21 Tumors of the Temporal Bone



21.1 Introduction


A large variety of benign and malignant tumors affect the temporal bone. Benign tumors are far and away more common than malignant tumors. Excluding cholesteatoma, the most common benign tumors that affect the temporal bone are schwannomas (trigeminal, facial, vestibular, vagal), paragangliomas, and meningiomas. Entire textbooks are dedicated to the evaluation and management of these tumors. Additionally, because tumors of the petrous apex, cerebellopontine angle, and jugular foramen are covered in other chapters, this chapter concentrates on tumors of the temporal bone.


This chapter will discuss the evaluation and management of benign and malignant tumors of the temporal bone. The primary benign tumors of the temporal bone are paragangliomas, meningiomas, and schwannomas. Temporal bone cancer is mainly squamous cell carcinoma (SCC). Primary temporal bone cancers are rare. However, given the temporal bone’s anatomical relationship to the parotid and sun-exposed skin of the ear and face, it is frequently involved by primary tumors from these locations. Primary temporal bone tumors make up about 2% of all head and neck cancers. Primary temporal bone cancers occur at a rate of 1/1,000,000 persons per year. SCC accounts for more than 60% of primary temporal bone cancers. The remainder are primary ear canal cancers (ceruminous adenoid cystic carcinoma, ceruminous adenocarcinoma), middle ear cancers (middle ear adenocarcinoma, neuroendocrine carcinoma), and primary temporal bone tumors (chondrosarcoma, osteosarcoma, rhabdomyosarcoma).

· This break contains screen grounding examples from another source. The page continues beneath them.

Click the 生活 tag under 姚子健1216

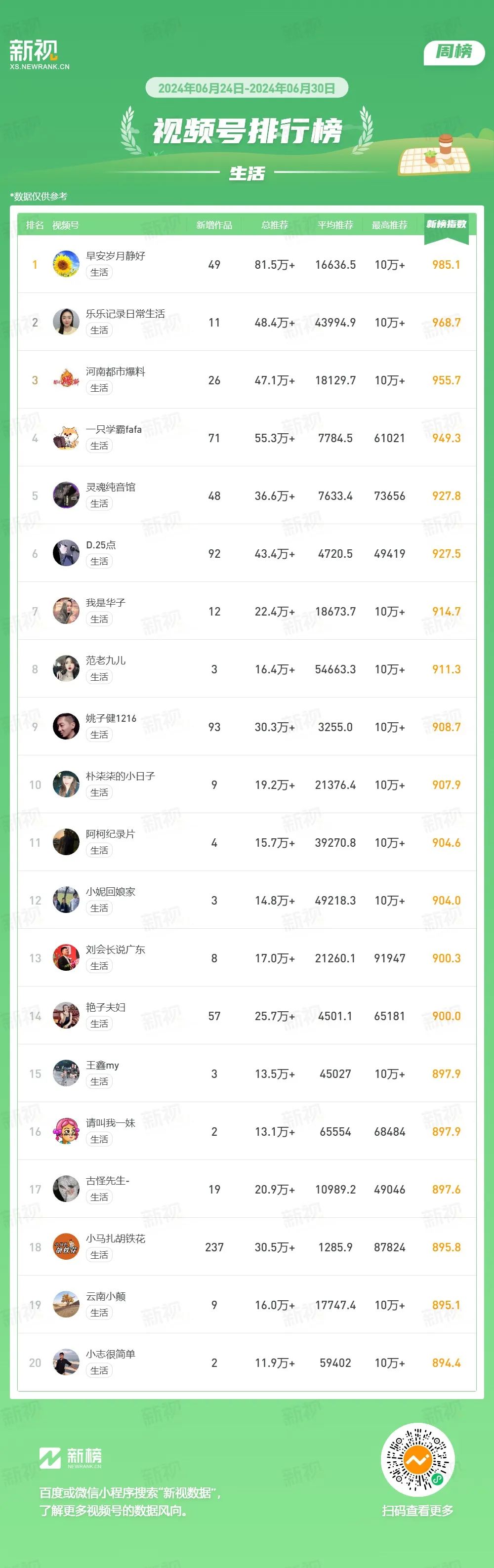[99, 735]
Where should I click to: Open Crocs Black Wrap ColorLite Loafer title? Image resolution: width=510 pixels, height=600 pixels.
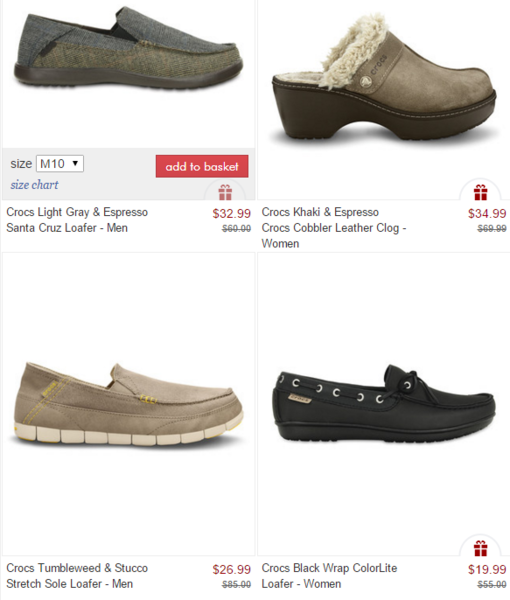click(x=329, y=576)
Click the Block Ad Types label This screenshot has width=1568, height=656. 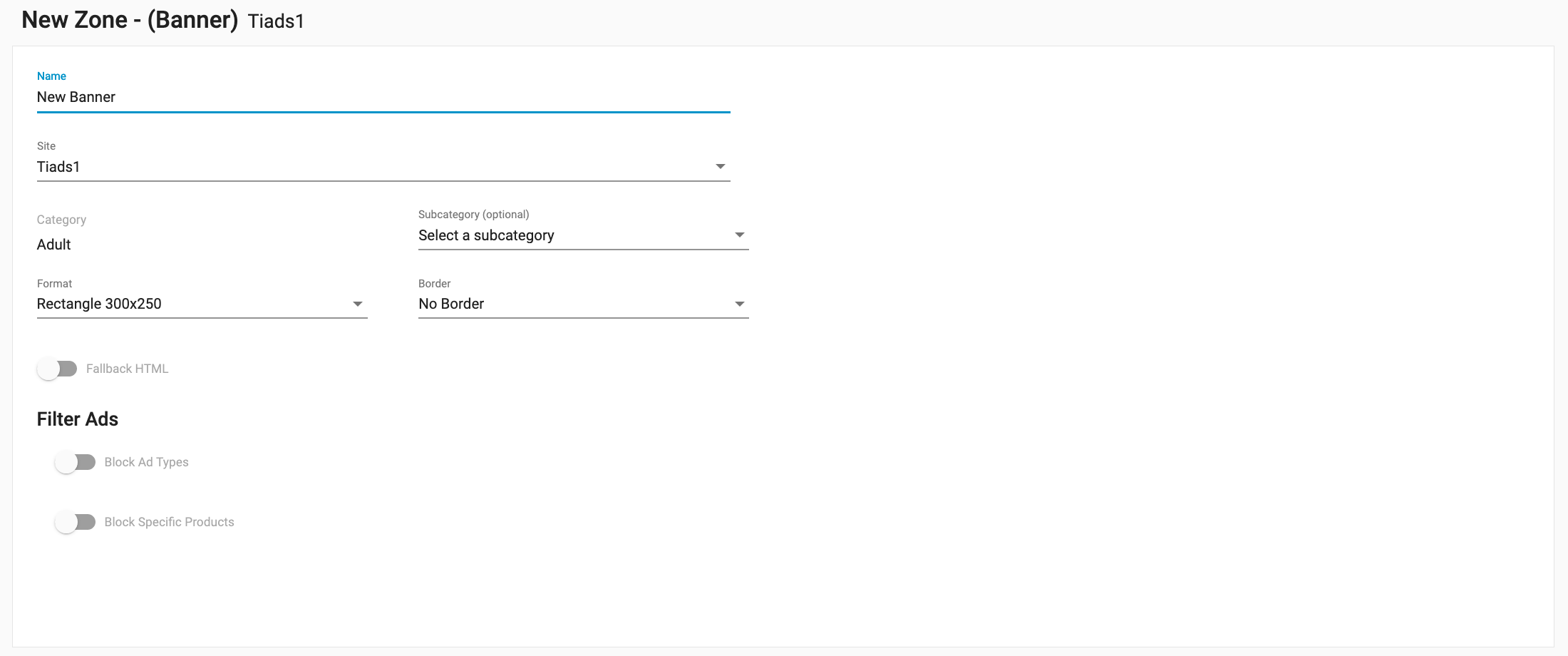(146, 462)
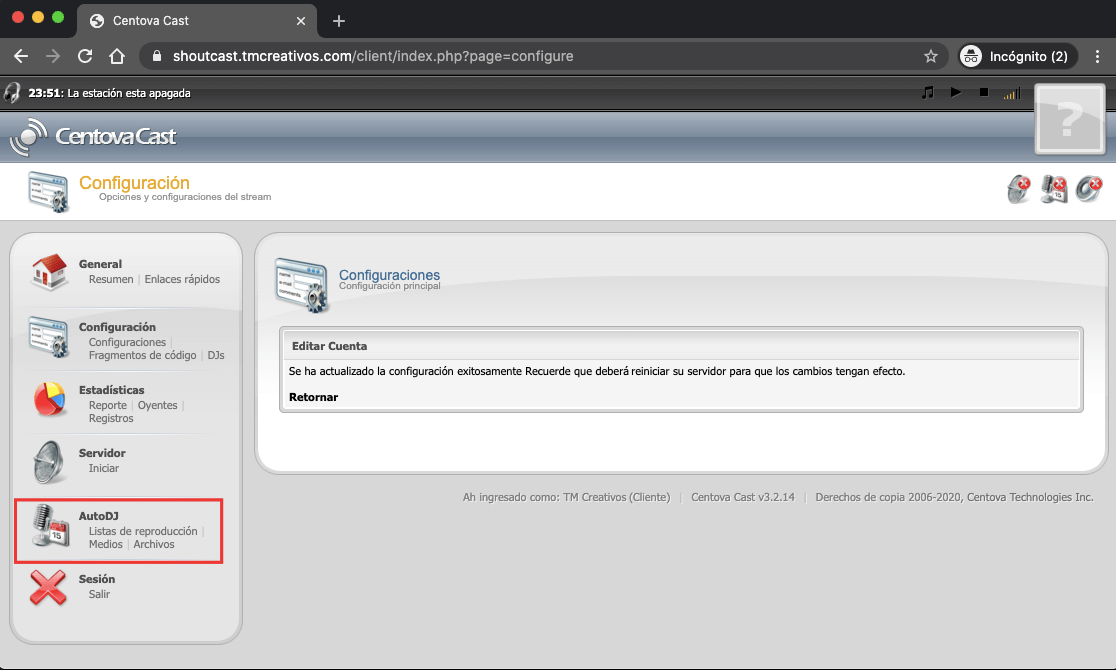The width and height of the screenshot is (1116, 670).
Task: Click the Servidor satellite dish icon
Action: coord(48,461)
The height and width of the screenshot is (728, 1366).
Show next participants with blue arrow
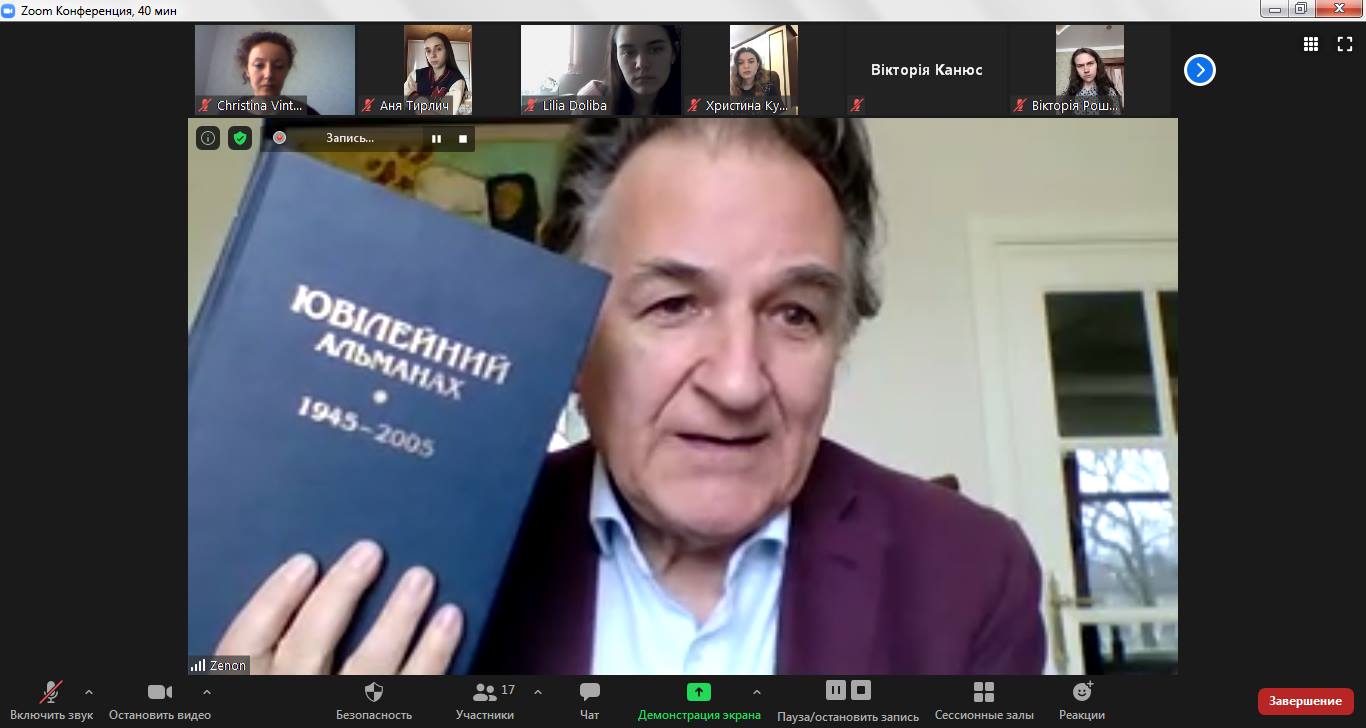tap(1199, 70)
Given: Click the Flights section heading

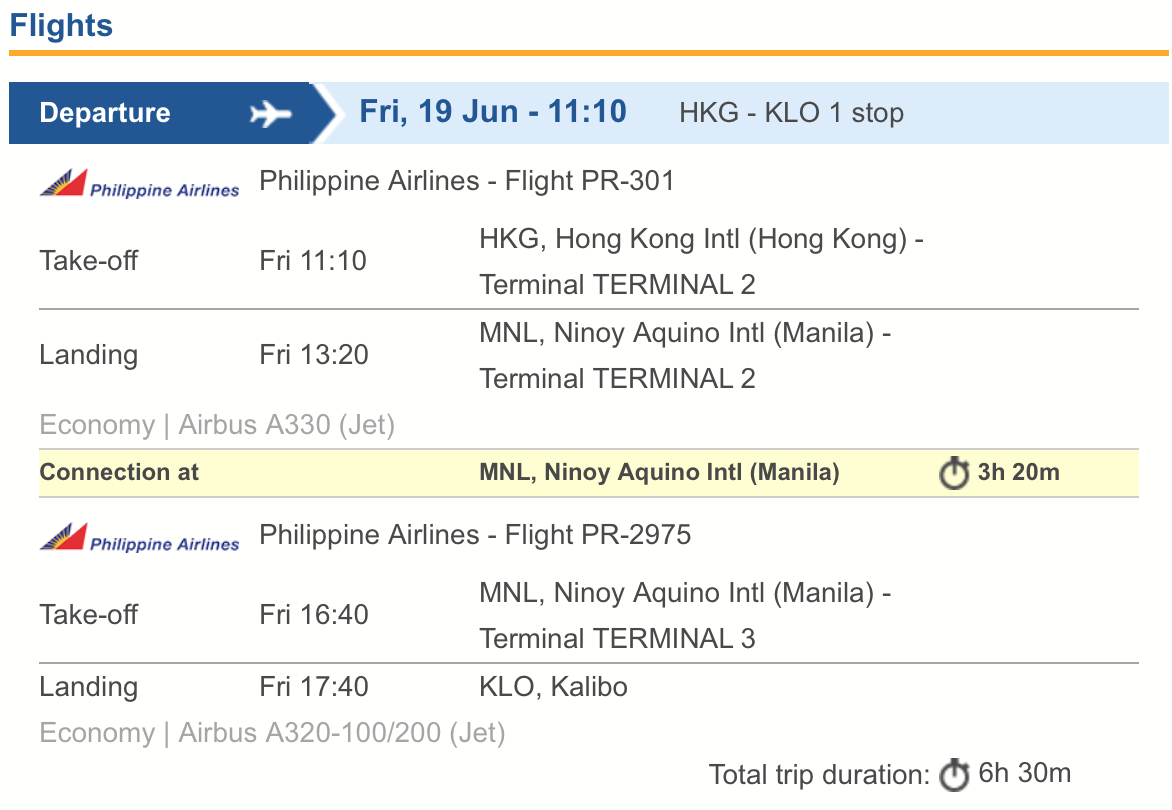Looking at the screenshot, I should click(61, 26).
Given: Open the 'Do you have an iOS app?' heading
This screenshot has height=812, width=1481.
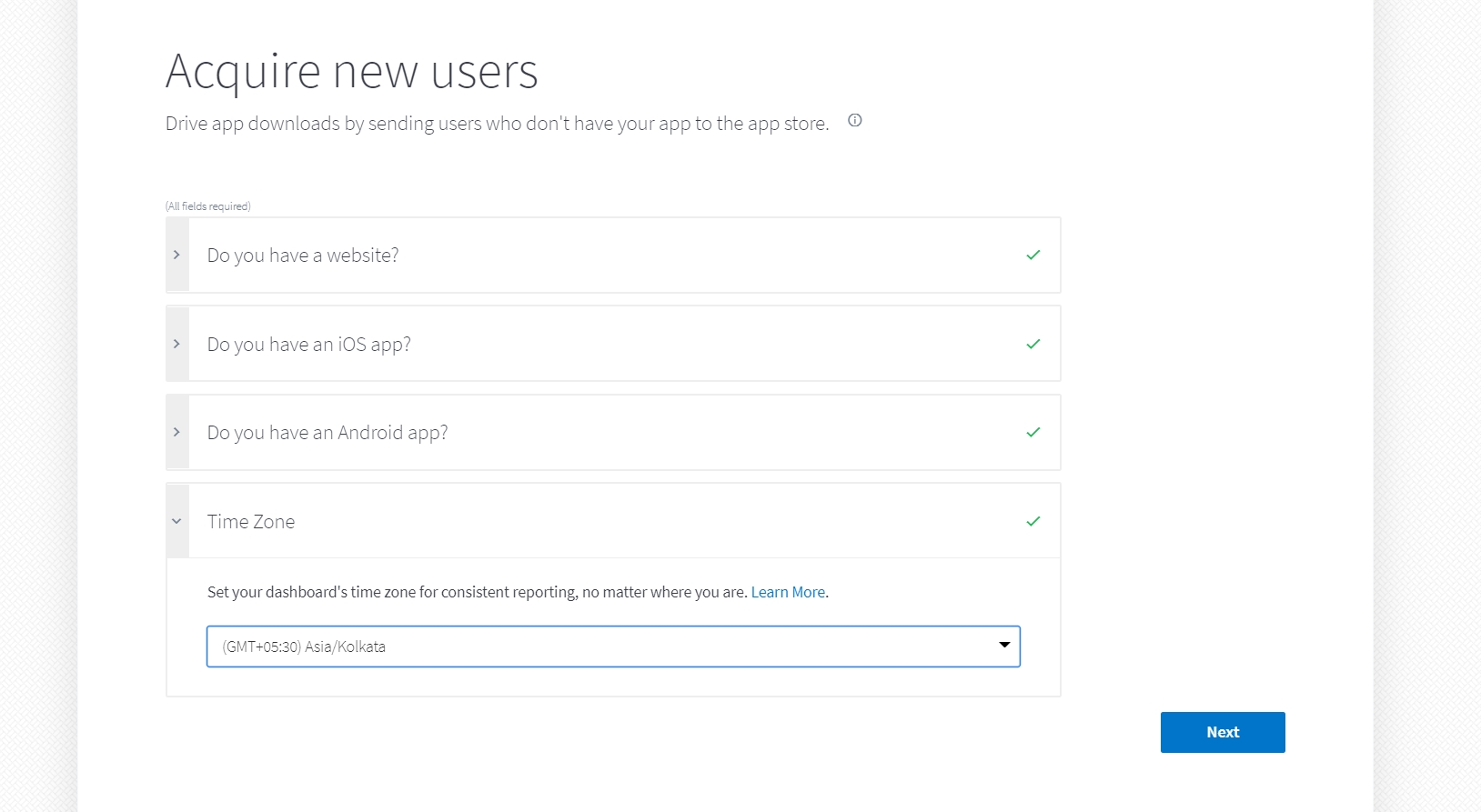Looking at the screenshot, I should tap(308, 345).
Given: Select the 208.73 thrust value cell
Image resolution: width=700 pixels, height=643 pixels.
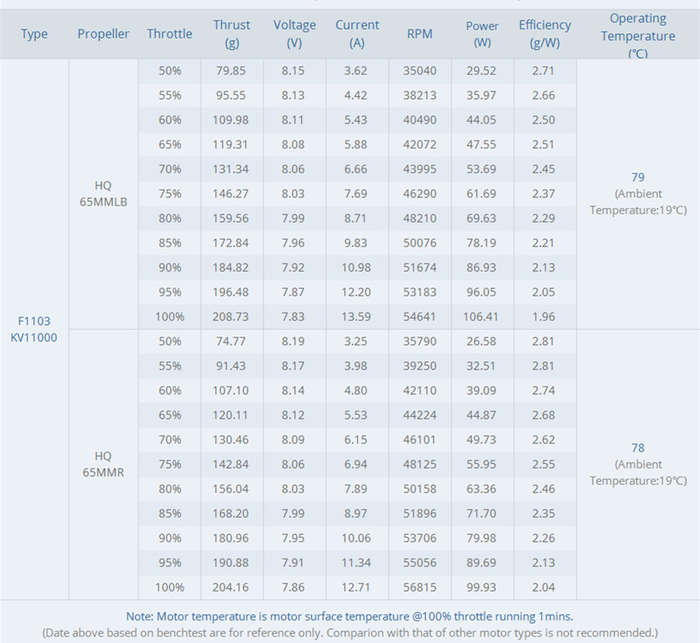Looking at the screenshot, I should (x=230, y=317).
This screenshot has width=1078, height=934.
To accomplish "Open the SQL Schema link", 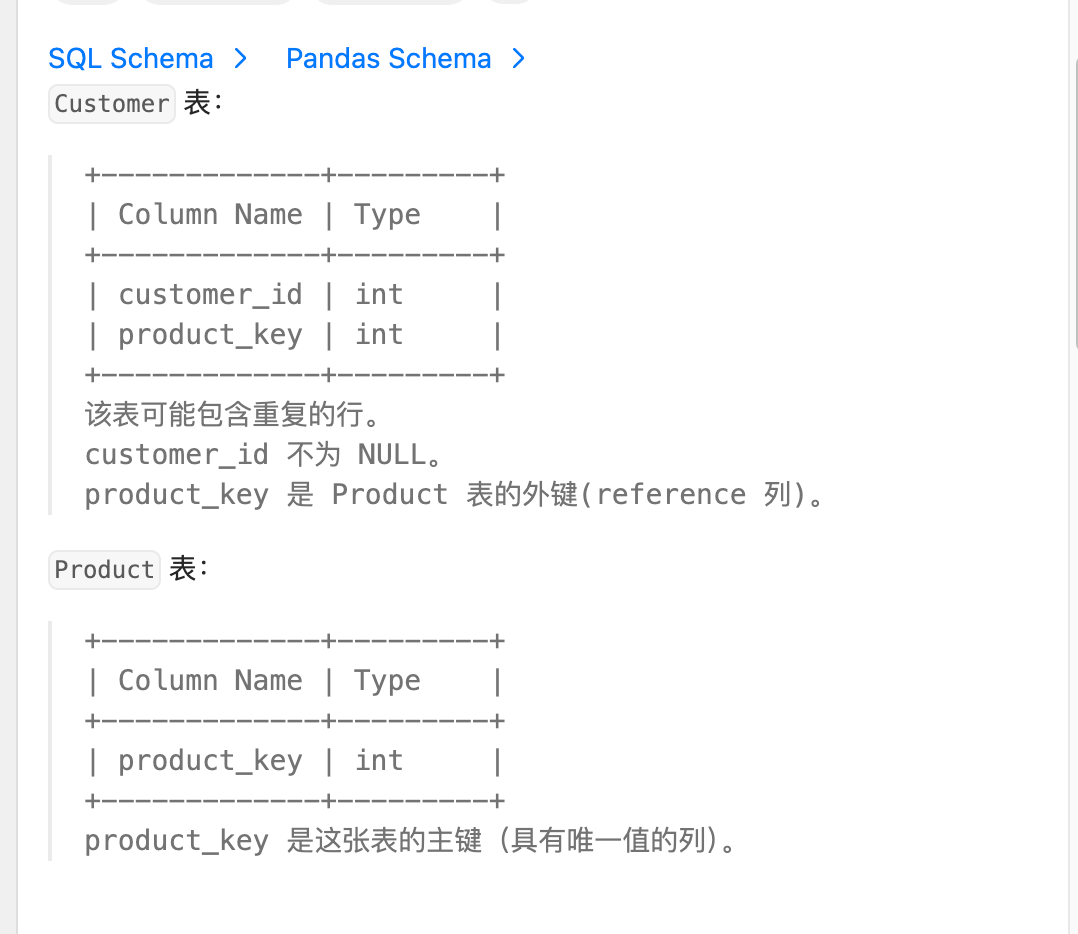I will tap(130, 59).
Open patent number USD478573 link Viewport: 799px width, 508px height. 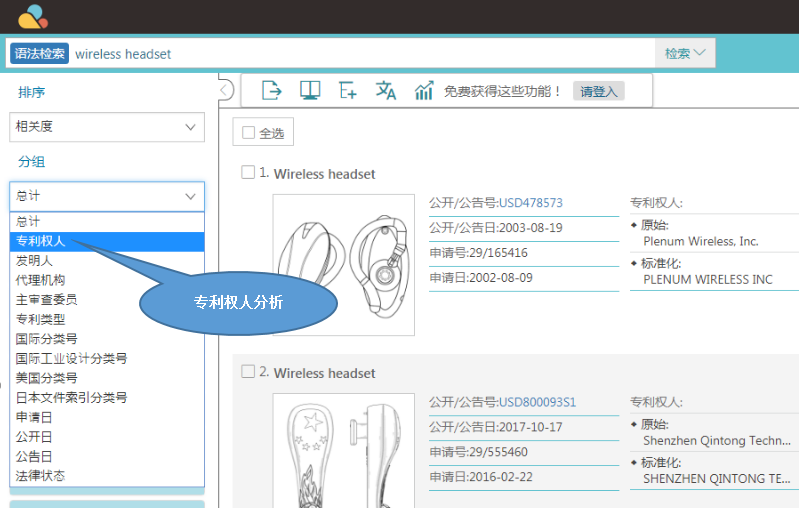point(531,202)

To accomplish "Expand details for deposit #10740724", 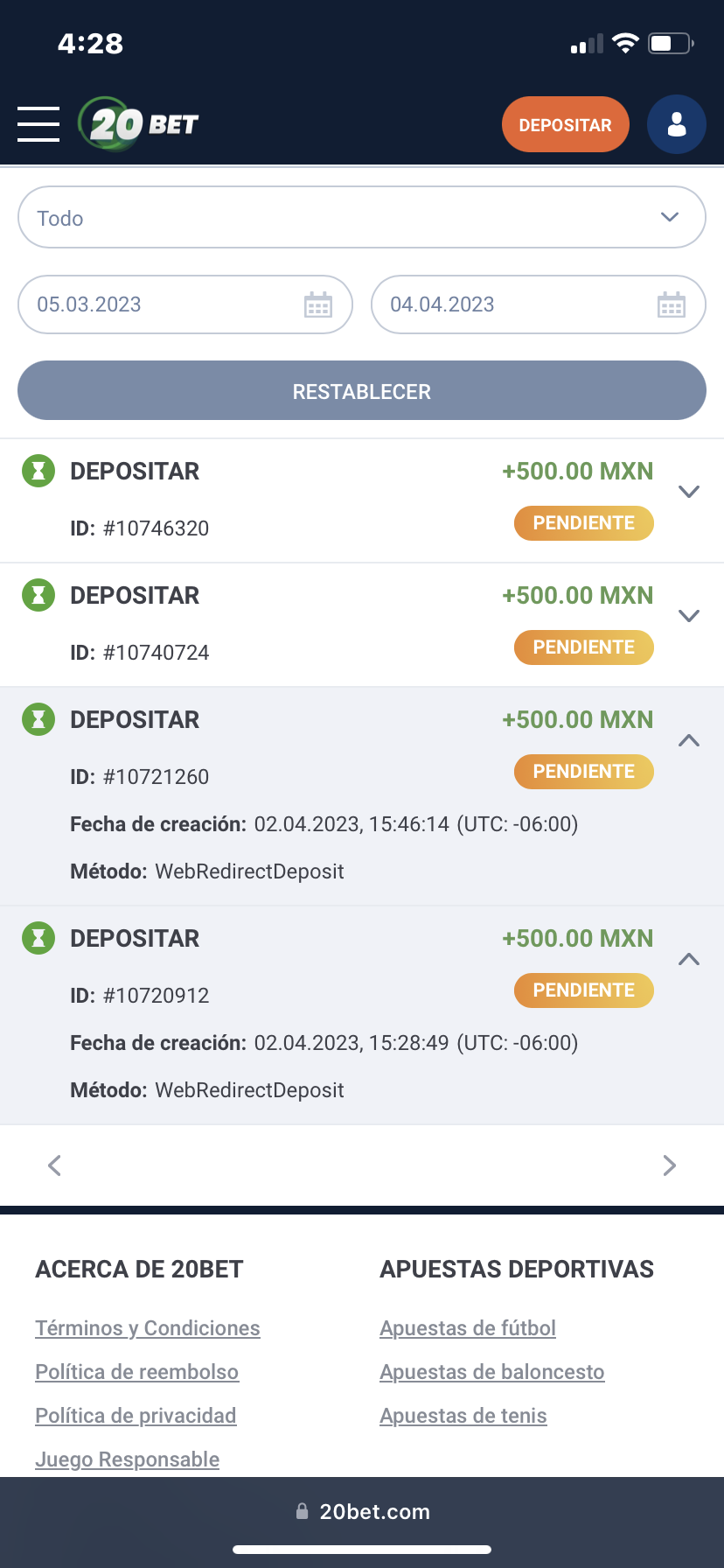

Emphasis is placed on the surgical management of these tumors, but properly speaking, these tumors demand multidisciplinary care. Postoperative radiotherapy (PORT) is given for malignant tumors stage T2 or higher on the Pittsburgh scale. Chemotherapy has emerged as an important treatment for T4 tumors. Several recent reports have demonstrated the efficacy of chemotherapy—usually a taxane, a platinum compound, and 5-FU—and radiotherapy for these large unresectable tumors.



21.2 Surgical Anatomy


The temporal bone is situated in the center of the skull base and is roughly pyramidal. It has six bony processes: zygomatic, mastoid, styloid, tympanic, squamous, and petrous (Fig. 21.1). It articulates with the sphenoid bone, along its squamous and petrous portion; with the maxilla, along its zygomatic process; with the occipital bone posteriorly; and with the clivus medially. Extracranially, the squamosal portion is covered by the temporalis muscle. The sternocleidomastoid muscle attaches at the mastoid tip. The digastric muscle attaches at the digastric grove, medial to the mastoid tip. The medial surface communicates with the infratemporal fossa. The mandible articulates at the glenoid fossa, which is on the anteroinferior surface.

Fig. 21.1 Lateral surface of the temporal bone. 1, squamosal process; 2, zygomatic process; 3, mandible; 4, mastoid process; 5, styloid process; 6, tympanic process; 7, tympanomastoid suture; 8, tympanosquamous suture.

Intracranially, the temporal bone has two surfaces: a superior surface that makes up the majority of the middle cranial fossa and a posterior surface that makes up part of the posterior cranial fossa (Fig. 21.2). Accordingly, the temporal bone is closely related to the temporal lobe on its superior surface and to the cerebellum on its posterior surface.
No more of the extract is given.